Didi Files for Long-Awaited IPO, Even as Regulatory Headwinds Threaten Business
China’s dominant ride-hailing company Didi Chuxing has filed for its much-anticipated U.S. IPO, in what could be one of the biggest global listings this year.
Though the filing to the Securities and Exchange Commission shows Didi has lost 35.3 billion yuan ($5.5 billion) over the past three years and it faces numerous regulatory challenges, it touts the growth prospects of its developing autonomous-driving and electric-vehicle (EV) businesses.
The company listed its offering size as $100 million, a placeholder that’s likely to change. The company did not specify which exchange it would list on.
Didi turned a net profit of 5.5 billion yuan in the first quarter, primarily due to selling part of its stake in community group buying business Chengxin Youxuan, which offers subsidies and low prices to grab market share.
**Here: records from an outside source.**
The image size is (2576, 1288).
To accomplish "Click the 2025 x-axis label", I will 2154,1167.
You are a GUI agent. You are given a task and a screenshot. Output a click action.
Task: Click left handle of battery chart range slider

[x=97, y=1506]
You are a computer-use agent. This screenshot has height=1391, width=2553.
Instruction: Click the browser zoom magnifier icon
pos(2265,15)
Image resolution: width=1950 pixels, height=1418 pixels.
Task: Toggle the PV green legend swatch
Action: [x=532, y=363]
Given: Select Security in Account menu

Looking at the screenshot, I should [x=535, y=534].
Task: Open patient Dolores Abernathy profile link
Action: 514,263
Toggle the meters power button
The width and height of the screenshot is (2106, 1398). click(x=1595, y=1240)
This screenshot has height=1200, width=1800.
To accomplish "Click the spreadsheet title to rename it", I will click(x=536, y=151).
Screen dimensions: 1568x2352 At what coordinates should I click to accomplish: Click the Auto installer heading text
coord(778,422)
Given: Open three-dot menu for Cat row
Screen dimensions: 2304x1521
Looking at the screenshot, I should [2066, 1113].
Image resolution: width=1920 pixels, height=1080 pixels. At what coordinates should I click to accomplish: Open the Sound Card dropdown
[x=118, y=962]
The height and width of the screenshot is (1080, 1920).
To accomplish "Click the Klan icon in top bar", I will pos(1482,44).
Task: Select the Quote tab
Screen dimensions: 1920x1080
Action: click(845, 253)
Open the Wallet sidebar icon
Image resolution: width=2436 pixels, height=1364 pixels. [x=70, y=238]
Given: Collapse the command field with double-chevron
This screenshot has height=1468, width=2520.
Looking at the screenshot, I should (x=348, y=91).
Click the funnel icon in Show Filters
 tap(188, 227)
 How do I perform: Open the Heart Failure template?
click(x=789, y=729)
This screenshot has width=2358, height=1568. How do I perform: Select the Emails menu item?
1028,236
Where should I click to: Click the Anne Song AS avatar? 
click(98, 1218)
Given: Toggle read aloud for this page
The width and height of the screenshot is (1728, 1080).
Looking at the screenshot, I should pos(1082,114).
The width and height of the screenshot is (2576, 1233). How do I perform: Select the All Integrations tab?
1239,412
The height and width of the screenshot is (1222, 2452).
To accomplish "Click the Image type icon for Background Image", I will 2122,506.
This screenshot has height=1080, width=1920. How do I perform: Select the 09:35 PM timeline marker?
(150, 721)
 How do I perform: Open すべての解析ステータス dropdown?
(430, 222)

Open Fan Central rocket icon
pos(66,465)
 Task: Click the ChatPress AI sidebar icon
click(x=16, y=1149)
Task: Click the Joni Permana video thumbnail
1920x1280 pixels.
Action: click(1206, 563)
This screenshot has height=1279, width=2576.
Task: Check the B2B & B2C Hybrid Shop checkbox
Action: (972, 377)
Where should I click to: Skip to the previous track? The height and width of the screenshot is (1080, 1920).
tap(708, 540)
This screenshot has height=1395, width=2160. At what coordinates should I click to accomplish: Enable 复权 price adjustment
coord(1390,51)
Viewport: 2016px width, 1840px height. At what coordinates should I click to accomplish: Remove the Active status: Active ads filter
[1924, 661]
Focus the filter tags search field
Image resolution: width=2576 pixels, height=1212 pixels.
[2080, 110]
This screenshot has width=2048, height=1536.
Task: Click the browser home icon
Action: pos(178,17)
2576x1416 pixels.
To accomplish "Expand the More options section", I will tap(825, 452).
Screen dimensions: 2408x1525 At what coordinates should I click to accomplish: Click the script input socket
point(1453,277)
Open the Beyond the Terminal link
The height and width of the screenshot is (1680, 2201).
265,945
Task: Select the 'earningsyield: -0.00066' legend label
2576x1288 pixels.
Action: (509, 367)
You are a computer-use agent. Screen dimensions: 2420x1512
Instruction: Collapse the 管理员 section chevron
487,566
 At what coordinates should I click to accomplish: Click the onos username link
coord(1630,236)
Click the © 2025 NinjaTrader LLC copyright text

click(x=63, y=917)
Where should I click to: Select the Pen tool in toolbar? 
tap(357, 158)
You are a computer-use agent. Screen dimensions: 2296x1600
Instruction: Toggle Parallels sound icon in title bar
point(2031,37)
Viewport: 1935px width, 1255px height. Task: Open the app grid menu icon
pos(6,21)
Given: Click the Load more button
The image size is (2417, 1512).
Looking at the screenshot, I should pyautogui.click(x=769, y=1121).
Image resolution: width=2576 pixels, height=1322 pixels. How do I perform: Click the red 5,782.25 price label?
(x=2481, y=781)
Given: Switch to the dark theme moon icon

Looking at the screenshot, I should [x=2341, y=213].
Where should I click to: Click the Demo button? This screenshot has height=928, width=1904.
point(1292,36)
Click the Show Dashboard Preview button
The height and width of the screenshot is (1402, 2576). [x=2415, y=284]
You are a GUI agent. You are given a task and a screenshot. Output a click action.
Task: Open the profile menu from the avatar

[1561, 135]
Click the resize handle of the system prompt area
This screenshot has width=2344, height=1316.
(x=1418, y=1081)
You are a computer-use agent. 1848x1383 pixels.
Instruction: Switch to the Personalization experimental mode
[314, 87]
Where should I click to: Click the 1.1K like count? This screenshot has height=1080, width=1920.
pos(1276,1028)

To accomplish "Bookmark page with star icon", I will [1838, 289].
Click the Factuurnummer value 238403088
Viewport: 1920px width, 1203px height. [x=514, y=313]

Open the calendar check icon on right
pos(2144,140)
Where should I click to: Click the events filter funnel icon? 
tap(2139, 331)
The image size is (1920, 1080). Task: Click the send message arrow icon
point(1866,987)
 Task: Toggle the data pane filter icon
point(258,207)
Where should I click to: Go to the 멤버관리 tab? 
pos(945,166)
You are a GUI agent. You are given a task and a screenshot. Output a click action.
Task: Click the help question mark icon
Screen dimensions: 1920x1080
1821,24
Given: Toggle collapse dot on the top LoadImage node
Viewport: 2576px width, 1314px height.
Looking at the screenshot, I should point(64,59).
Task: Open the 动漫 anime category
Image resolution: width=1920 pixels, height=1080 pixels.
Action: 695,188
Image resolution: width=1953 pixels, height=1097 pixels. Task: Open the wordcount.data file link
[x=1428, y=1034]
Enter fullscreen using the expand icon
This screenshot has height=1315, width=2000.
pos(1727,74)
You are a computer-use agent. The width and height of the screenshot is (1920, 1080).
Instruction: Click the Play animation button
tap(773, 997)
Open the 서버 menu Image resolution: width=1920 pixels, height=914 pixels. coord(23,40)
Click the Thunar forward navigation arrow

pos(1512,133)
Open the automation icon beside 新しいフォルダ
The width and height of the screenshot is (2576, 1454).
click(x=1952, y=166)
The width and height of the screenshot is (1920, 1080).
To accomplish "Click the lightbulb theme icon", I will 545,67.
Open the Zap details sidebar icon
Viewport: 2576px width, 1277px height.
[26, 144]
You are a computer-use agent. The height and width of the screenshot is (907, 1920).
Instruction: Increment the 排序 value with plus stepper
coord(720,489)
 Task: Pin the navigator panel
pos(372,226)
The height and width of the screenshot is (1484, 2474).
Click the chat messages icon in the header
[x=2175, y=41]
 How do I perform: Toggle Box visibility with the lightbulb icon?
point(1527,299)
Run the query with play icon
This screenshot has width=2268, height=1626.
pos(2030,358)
Founded in 2012, Beijing-based Didi has been dominant in China since it bought Uber’s local operations in 2016, with 377 million annual active users and 13 million annual active drivers in China over the 12 months to March 31.
Despite pandemic-induced lockdowns and travel restrictions last year, Didi’s Chinese ride-hailing business had a 3.1% profit margin, accounting for more than 90% of the company’s total revenue that year.
However, regulatory headwinds could hit this already slim margin. Last month, Beijing ordered it to halt a range of practices, including arbitrary price adjustment and unfair treatment of drivers. The company vowed to improve its driver payment structure and the way it calculates fares.
The filing also warned that its ride-hailing business would be severely hurt if drivers are classified as employees, rather than contractors. If their status is changed, Didi would be required to pay drivers’ wages, make social insurance contributions, and perhaps face greater responsibility for any driver misconduct, among other impacts.
After two cases of rape and murder involving Didi drivers in 2018, the company faced a boycott and regulatory pressure over passenger safety.
In Depth: China’s Didi Faces Reckoning
Other legal and regulatory risks faced by the company include China’s ongoing anti-monopoly campaign, and increasing emphasis on personal data protection, as well as the risk of being delisted from American bourses due to long-standing audit disputes between the world’s two largest economies, said the filing.
The company said the IPO proceeds will be used to invest in EV and autonomous-driving technology, develop its business outside of China and introduce new products.
The filing cites China Insights Industry Consultancy Ltd. as estimating that the global mobility market will grow by 145% from 2020 to $16.4 trillion by 2040, by which time the penetration of EVs is expected to increase to 29.3%, up from 1%.
Didi has made a series of forays into EV making, setting up partnerships with established automakers, including Guangzhou Automobile Group Co. Ltd.’s EV unit, GAC Aion New Energy Automobile Co. Ltd.
Didi’s autonomous-vehicle subsidiary Voyager Group Inc. is valued at $3.4 billion, according to the prospectus. It has won approval to test self-driving vehicles in several Chinese cities.
The company is also seeking to increase its presence in other countries, as merely 1.6% of its revenue currently came from its international operations last year. But it faces difficulties in adapting to different legal and regulatory environments, as well as intense competition from rivals such as Uber.
Didi’s high-profile investors include SoftBank Group Corp., Uber and Tencent Holdings Ltd. Goldman Sachs (Asia) LLC, Morgan Stanley & Co. LLC, J.P. Morgan Securities LLC, and China Renaissance Securities (Hong Kong) Ltd. act as underwriters of the offering.